1232 – What are the hallmarks of an effective compliance programme? IBA’s Moyer responds: “One distinction that is drawn sometimes on compliance programmes is the difference between a values-based programme and a rules-based programme. The implication is if it is simply a set of rules, it probably has less moral force, less effectiveness.”

The “tone from the top”, in other words leadership, something that has been raised again and again at this four-day conference, is also crucial.

1223 – OECD’s Boucher is asked to what extent ethics comes into this discussion.

“I think there is a moral imperative but it has to go along with the pragmatic ones,” he says.

For businesses there is a risk of being caught in a vicious cycle. If a company wins a contract because of corruption, there’s a risk it will lose the next one, also because of corruption and the possibility a rival will pay more in kickbacks, he says. Then what happens if your company ends up receiving substandard goods because someone in your firm has been bribed to buy faulty material?  

“If you’re engendering a bribery environment, you should be prepared to suffer as well,” Boucher says.

1220 – “Often when the word ‘Africa’ is mentioned there is this … misperception that Africa is grossly corrupt. This is inaccurate because firstly Africa is not one country. It’s a continent of 53 countries so you can’t make that generalisation. Secondly, in my experience African countries when it comes to corruption are actually babes in the wood compared to a number of other countries,” says lawyer Mary Boakye, who has spent a decade advising companies interested in investing in Africa. (She is now a consultant for SNR Denton, an international law firm).

1205 – It’s often said that bribery is just a part of the cost of doing business. But is that true? Homer Moyer, chair of the International Bar Association (IBA) Anti-Corruption Group, takes the floor to outline from a business point of view why many corporations are actually saying no to bribery.

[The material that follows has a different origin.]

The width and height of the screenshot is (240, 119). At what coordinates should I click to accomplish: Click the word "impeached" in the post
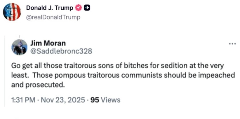218,75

Some companies view bribery as a cost they don’t want to incur. “As one client said, ‘we’re really too cheap to pay bribes,’” he says. Some companies believe they can compete effectively purely on the quality of their goods and services, and insist on doing that. “Some are offended by requests for bribes and simply refuse to participate or may see that as a troubling sign of a market that may be unpredictable with higher business risks,” he says, adding: “A few appreciate the theme that’s been stressed here which is (that) bribery, including small bribery, can facilitate much more heinous international crimes ranging from human trafficking to drug trafficking.”

It perhaps goes without saying that effective enforcement of anti-corruption laws is often persuasive in getting companies to toe the line. In the mid-1990s defence company Lockheed Martin was fined some $25 million after U.S. federal regulators accused it of paying an Egyptian official to convince Egypt to buy Lockheed aircraft.

“That was a wake call in corporate America. You could see compliance patterns begin to change in the wake of that enforcement action,” Moyer says, adding that corporate compliance had gone through a “mini revolution”.

Now companies are more likely to be concerned about the cost of independent internal investigations into wrongdoing that can run into millions of dollars as well as costly fines for breaking the law, he adds.

“When the U.S. law was first passed (in 1977) the common reaction was, ‘Everybody’s paying bribes, why am I being disadvantaged by complying?’. When we reach the point where the perception is that most corporations are complying, we will have reached a tipping, because non-compliance will be the exception, not the rule,” Moyer concludes. 

1155 – “Corrupt cases are hard work. These are not easy cases and I think sometimes the fact is under-appreciated,” says Mark Mendelsohn, who used to be the deputy chief in the U.S. Department of Justice’s fraud office. “These cases take a long time. Corruption lurks in shadows, behind closed doors and across borders and it exploits weaknesses in our global financial system.”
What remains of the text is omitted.